Collected data

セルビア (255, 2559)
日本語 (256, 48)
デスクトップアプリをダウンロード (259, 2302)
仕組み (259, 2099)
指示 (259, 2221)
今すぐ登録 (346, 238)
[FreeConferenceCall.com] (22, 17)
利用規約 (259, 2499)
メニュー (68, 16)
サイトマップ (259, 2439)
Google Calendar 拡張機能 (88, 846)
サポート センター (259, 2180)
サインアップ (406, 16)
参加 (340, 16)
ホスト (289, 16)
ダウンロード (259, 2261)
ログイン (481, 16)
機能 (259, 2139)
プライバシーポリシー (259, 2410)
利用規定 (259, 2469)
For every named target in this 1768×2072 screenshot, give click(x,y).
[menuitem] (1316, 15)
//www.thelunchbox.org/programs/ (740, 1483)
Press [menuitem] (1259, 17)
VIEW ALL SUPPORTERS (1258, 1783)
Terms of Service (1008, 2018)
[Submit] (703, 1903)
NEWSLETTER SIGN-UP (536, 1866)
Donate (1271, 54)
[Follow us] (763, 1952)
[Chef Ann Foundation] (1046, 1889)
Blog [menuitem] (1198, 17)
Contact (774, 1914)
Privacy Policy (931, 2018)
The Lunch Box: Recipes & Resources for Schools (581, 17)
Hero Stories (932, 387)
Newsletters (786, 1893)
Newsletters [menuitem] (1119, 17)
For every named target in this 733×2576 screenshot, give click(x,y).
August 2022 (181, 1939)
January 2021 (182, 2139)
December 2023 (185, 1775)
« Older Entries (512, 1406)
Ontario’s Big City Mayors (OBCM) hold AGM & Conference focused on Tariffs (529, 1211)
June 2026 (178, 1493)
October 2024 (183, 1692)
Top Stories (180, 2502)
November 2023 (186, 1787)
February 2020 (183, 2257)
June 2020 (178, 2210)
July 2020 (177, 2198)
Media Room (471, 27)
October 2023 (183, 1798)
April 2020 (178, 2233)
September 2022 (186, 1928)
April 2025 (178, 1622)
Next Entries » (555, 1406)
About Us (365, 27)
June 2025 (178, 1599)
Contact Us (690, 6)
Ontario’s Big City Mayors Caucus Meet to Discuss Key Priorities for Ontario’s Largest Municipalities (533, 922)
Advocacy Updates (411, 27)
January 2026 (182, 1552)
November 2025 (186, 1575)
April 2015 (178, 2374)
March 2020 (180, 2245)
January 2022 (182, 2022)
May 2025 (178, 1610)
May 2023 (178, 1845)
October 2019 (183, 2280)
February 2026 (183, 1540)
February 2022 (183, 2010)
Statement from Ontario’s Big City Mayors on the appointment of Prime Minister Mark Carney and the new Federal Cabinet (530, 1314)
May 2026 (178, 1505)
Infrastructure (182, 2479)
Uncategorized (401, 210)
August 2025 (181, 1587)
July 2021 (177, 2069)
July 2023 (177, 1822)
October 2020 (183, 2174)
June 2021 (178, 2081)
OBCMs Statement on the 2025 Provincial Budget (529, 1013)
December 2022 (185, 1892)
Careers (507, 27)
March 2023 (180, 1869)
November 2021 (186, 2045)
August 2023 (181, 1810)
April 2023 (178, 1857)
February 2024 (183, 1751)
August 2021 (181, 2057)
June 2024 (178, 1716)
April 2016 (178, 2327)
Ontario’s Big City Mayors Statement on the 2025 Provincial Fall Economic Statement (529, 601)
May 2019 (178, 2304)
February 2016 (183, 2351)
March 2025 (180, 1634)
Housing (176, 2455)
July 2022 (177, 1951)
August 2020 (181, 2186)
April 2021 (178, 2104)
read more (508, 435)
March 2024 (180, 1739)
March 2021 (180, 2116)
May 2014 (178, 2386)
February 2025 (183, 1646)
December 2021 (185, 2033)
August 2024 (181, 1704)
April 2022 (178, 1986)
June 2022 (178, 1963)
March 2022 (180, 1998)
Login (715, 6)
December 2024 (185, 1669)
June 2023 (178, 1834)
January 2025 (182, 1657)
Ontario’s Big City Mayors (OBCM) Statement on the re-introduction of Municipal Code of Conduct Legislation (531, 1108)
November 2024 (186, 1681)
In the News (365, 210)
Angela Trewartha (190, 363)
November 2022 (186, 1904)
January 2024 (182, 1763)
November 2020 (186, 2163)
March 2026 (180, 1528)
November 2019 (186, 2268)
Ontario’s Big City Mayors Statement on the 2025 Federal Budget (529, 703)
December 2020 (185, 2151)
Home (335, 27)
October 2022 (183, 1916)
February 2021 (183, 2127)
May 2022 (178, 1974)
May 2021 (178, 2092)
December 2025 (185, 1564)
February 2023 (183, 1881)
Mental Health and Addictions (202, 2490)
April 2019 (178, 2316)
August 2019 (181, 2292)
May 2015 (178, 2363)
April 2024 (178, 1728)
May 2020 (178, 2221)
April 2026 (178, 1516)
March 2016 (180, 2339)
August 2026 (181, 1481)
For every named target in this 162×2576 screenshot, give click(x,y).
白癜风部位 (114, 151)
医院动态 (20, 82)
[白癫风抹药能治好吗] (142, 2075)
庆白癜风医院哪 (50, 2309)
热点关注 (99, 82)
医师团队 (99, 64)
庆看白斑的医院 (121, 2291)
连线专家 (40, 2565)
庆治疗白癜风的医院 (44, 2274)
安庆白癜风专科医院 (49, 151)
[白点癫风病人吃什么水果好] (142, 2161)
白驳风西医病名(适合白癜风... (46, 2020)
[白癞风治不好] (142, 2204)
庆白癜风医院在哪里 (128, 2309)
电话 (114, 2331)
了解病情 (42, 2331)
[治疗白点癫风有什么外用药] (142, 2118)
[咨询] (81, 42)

■ WHAT IS EXPECTED ■
Look over the records above and filter for each line with the word "menuitem".

■ PROBLEM SOLUTION ■
[menuitem] (1316, 15)
Press [menuitem] (1259, 17)
Blog [menuitem] (1198, 17)
Newsletters [menuitem] (1119, 17)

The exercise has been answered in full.